INDIA's Bharat Biotech's vaccine showed 81 per cent efficacy in preventing symptomatic Covid-19 in an interim analysis of a late-stage trial in India, it said on Wednesday (3), a major boost for the shot shunned by some due to a lack of such data.

The positive result also brightens prospects for sales overseas, with the vaccine, India's first successful homemade Covid-19 shot, already attracting interest from more than 40 countries, according to the firm.


"COVAXIN demonstrates high clinical efficacy trend against Covid-19 but also significant immunogenicity against the rapidly emerging variants," Bharat Biotech Chairman Krishna Ella said in a statement, referring to its vaccine.

It said the analysis is based on 43 cases of Covid-19 patients who showed symptoms ranging from mild to moderate and severe, and of the total cases, 36 were from a placebo group, while seven were from those who received the vaccine.

The trials involved 25,800 subjects, the largest ever conducted in India, in partnership with the Indian Council of Medical Research, the Hyderabad-based company said in a statement.

The results come as India struggles to convince its health and front-line workers to take the Bharat Biotech shot, which was approved in January without late-stage efficacy data.

Only about 11 per cent of the more than 10 million Indians vaccinated had taken the Bharat Biotech shot as of last week, Reuters had reported.

Indian president Ram Nath Kovind was administered the first dose of Covid-19 vaccine at an army hospital on Wednesday and urged all eligible citizens to get vaccinated.

Modi's endorsement

Many ministers and officials, including prime minister Narendra Modi, have been inoculated with COVAXIN this week instead of a rival one developed by AstraZeneca Plc and Oxford University, as they seek to boost confidence in the locally developed COVAXIN.

India's health, foreign and law ministers, and state governors, all flocked to Twitter to express support for the much-criticised Bharat Biotech's COVAXIN vaccine, after it was administered to Modi on Monday (1).

"Made-in-India vaccines are 100 per cent safe," health minister Harsh Vardhan said after being inoculated with COVAXIN.

Many state officials and doctors have refused to take COVAXIN before its effectiveness could be proved. Bharat Biotech says it has completed the late-stage trial and results will be out this month.

The company said the endorsement by Modi and other ministers would set an example for other Indians and reduce "vaccine hesitancy".

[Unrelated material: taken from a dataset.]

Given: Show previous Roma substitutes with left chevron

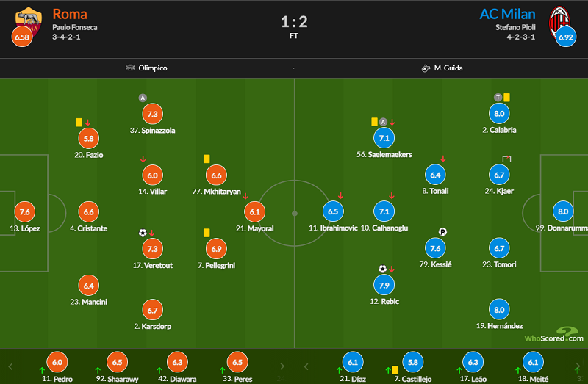Looking at the screenshot, I should 10,366.
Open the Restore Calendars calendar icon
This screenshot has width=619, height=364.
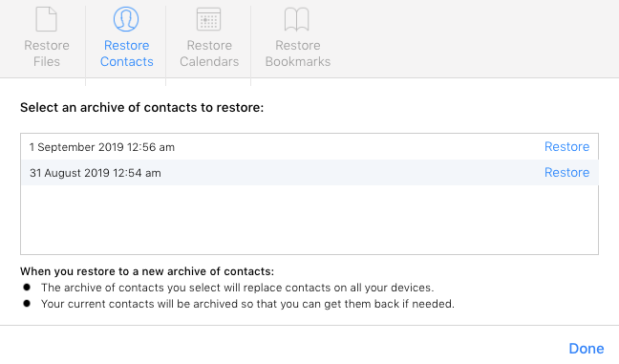pyautogui.click(x=209, y=19)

COVAXIN and the AstraZeneca vaccines were approved by India's regulator in January. The government has distributed to states a total of 50 million doses of the vaccines but only 12 per cent of the 12 million people immunised so far have taken COVAXIN, according to government data.

With more than 11 million infections so far, India is battling the world's largest COVID-19 outbreak outside the US.

COVAXIN, which can be stored at normal refrigerator temperatures, is likely to be effective against the UK strain of the coronavirus, a study said in late January. The shot is an inactivated vaccine that introduces dead virus into the body to trigger an immune response.

Bharat Biotech began operations in 1996, and has delivered over 3 billion doses globally of various types of vaccines, including ones for Hepatitis-B and typhoid.

It is aiming to produce about 700 million doses of COVAXIN this year, a statement said.